[Data excerpts]
● ● ● ● ● ● ●

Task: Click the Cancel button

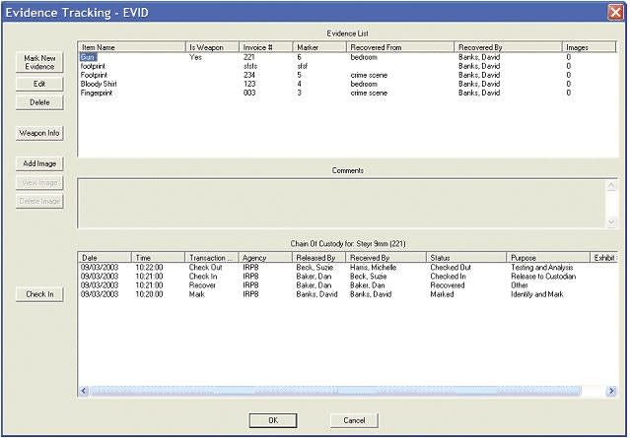Action: click(354, 420)
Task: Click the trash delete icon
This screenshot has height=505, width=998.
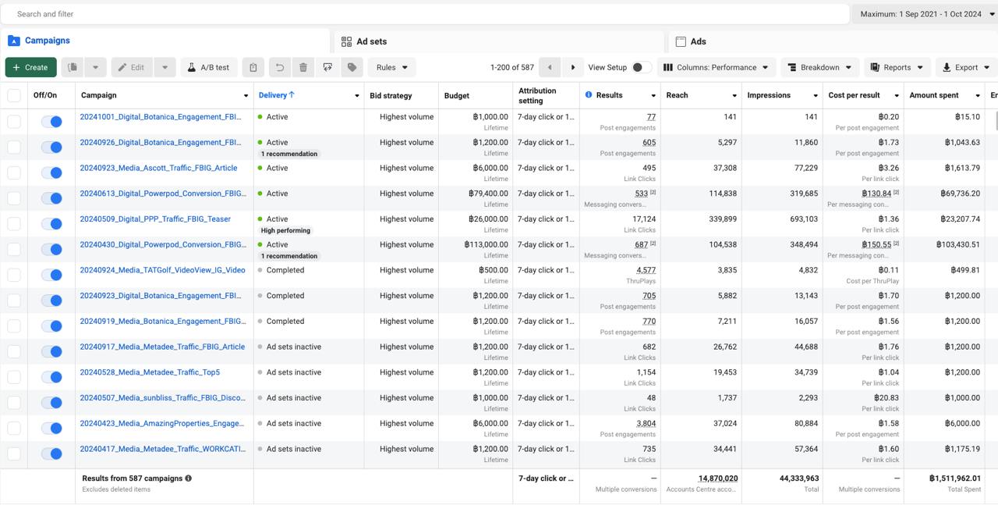Action: pos(303,67)
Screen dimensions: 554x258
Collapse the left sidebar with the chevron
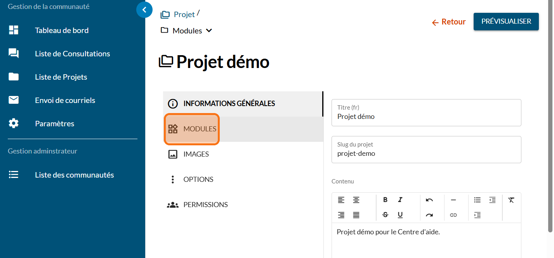(x=144, y=10)
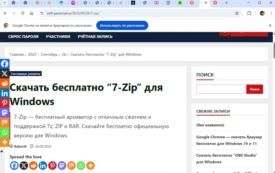The image size is (275, 173).
Task: Hide the floating share sidebar arrow
Action: point(2,152)
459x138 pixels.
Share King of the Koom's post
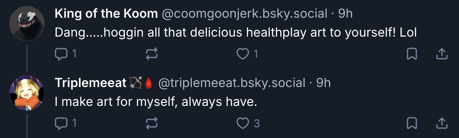coord(442,54)
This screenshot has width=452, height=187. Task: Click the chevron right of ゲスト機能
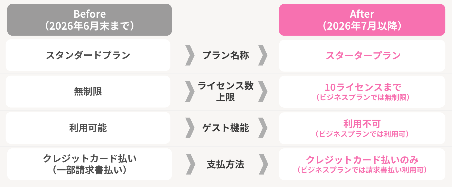pos(263,128)
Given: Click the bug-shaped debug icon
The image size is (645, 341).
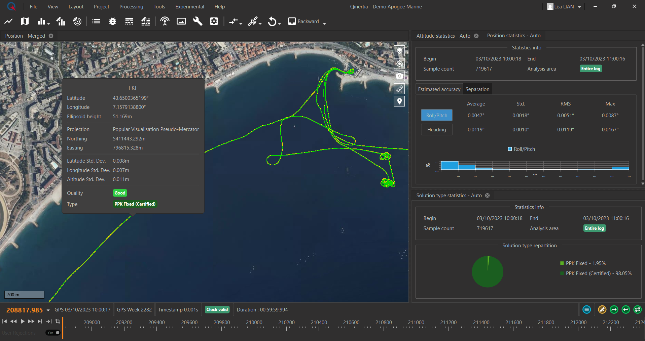Looking at the screenshot, I should (113, 22).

● ● ● ● ● ● ●

_What the task requires_
Return all the records exactly. Skip the pictures.

_Result of this task_
Task: Click the Cancel button

Action: click(354, 420)
Task: Click the trash delete icon
This screenshot has height=505, width=998.
Action: pos(303,67)
Screen dimensions: 554x258
Collapse the left sidebar with the chevron
(x=144, y=10)
The image size is (275, 173).
Task: Hide the floating share sidebar arrow
Action: point(2,152)
459x138 pixels.
Share King of the Koom's post
coord(442,54)
This screenshot has width=452, height=187. Task: Click the chevron right of ゲスト機能
pos(263,128)
Given: Click the bug-shaped debug icon
The image size is (645, 341).
Looking at the screenshot, I should (113, 22).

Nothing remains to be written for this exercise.